**DIRECTIONS:**
Repeat exactly the line containing "Click the Notion app icon" and every line after it in the entries, and nothing besides.

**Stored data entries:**
====
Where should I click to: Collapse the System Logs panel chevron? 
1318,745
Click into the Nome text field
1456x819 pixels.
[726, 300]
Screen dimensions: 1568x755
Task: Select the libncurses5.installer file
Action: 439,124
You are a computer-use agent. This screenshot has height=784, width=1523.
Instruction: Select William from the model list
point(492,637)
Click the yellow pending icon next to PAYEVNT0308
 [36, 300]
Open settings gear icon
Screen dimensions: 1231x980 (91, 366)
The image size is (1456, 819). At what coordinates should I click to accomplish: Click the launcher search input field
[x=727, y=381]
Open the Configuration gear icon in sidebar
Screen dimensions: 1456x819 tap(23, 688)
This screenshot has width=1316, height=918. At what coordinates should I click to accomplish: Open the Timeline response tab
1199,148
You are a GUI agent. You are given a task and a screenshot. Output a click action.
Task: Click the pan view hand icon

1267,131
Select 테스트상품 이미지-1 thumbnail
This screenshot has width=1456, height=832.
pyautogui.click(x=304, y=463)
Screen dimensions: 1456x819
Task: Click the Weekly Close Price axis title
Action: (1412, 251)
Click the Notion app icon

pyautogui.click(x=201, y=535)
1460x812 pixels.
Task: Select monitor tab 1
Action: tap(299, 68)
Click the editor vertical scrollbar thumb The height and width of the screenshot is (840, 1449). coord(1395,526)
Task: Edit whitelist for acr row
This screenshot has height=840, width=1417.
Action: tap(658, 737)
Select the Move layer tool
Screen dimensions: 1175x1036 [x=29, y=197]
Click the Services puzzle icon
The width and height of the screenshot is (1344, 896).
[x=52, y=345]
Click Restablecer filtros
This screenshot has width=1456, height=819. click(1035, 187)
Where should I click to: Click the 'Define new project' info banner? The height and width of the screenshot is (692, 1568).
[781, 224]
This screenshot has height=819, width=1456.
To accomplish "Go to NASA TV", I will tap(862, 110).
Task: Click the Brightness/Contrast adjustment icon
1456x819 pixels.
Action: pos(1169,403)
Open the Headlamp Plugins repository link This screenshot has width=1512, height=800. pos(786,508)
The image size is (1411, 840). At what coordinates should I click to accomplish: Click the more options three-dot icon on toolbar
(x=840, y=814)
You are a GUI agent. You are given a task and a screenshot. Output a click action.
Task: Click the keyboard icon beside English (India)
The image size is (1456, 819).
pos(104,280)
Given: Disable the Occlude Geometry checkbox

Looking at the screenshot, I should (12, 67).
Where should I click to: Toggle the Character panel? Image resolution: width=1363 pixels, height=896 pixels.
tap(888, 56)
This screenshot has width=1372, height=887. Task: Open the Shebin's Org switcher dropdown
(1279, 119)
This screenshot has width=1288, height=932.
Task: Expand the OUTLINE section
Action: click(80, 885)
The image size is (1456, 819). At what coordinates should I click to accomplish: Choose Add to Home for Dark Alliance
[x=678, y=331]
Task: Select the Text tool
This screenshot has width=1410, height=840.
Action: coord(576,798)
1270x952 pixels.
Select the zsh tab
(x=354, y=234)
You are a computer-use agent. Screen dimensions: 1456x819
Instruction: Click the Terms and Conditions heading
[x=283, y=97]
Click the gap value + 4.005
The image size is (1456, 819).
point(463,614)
====
**FINISHED TASK:**
Click the Notion app icon

pyautogui.click(x=201, y=535)
1460x812 pixels.
Task: Select monitor tab 1
Action: tap(299, 68)
Click the editor vertical scrollbar thumb The height and width of the screenshot is (840, 1449). coord(1395,526)
Task: Edit whitelist for acr row
This screenshot has height=840, width=1417.
Action: tap(658, 737)
Select the Move layer tool
Screen dimensions: 1175x1036 [x=29, y=197]
Click the Services puzzle icon
The width and height of the screenshot is (1344, 896).
[x=52, y=345]
Click Restablecer filtros
This screenshot has width=1456, height=819. click(1035, 187)
Where should I click to: Click the 'Define new project' info banner? The height and width of the screenshot is (692, 1568).
[781, 224]
This screenshot has height=819, width=1456.
To accomplish "Go to NASA TV", I will tap(862, 110).
Task: Click the Brightness/Contrast adjustment icon
1456x819 pixels.
Action: pos(1169,403)
Open the Headlamp Plugins repository link This screenshot has width=1512, height=800. pos(786,508)
The image size is (1411, 840). At what coordinates should I click to accomplish: Click the more options three-dot icon on toolbar
(x=840, y=814)
You are a GUI agent. You are given a task and a screenshot. Output a click action.
Task: Click the keyboard icon beside English (India)
The image size is (1456, 819).
pos(104,280)
Given: Disable the Occlude Geometry checkbox

Looking at the screenshot, I should (12, 67).
Where should I click to: Toggle the Character panel? Image resolution: width=1363 pixels, height=896 pixels.
tap(888, 56)
This screenshot has width=1372, height=887. Task: Open the Shebin's Org switcher dropdown
(1279, 119)
This screenshot has width=1288, height=932.
Task: Expand the OUTLINE section
Action: click(80, 885)
The image size is (1456, 819). At what coordinates should I click to accomplish: Choose Add to Home for Dark Alliance
[x=678, y=331]
Task: Select the Text tool
This screenshot has width=1410, height=840.
Action: coord(576,798)
1270x952 pixels.
Select the zsh tab
(x=354, y=234)
You are a computer-use agent. Screen dimensions: 1456x819
Instruction: Click the Terms and Conditions heading
[x=283, y=97]
Click the gap value + 4.005
The image size is (1456, 819).
point(463,614)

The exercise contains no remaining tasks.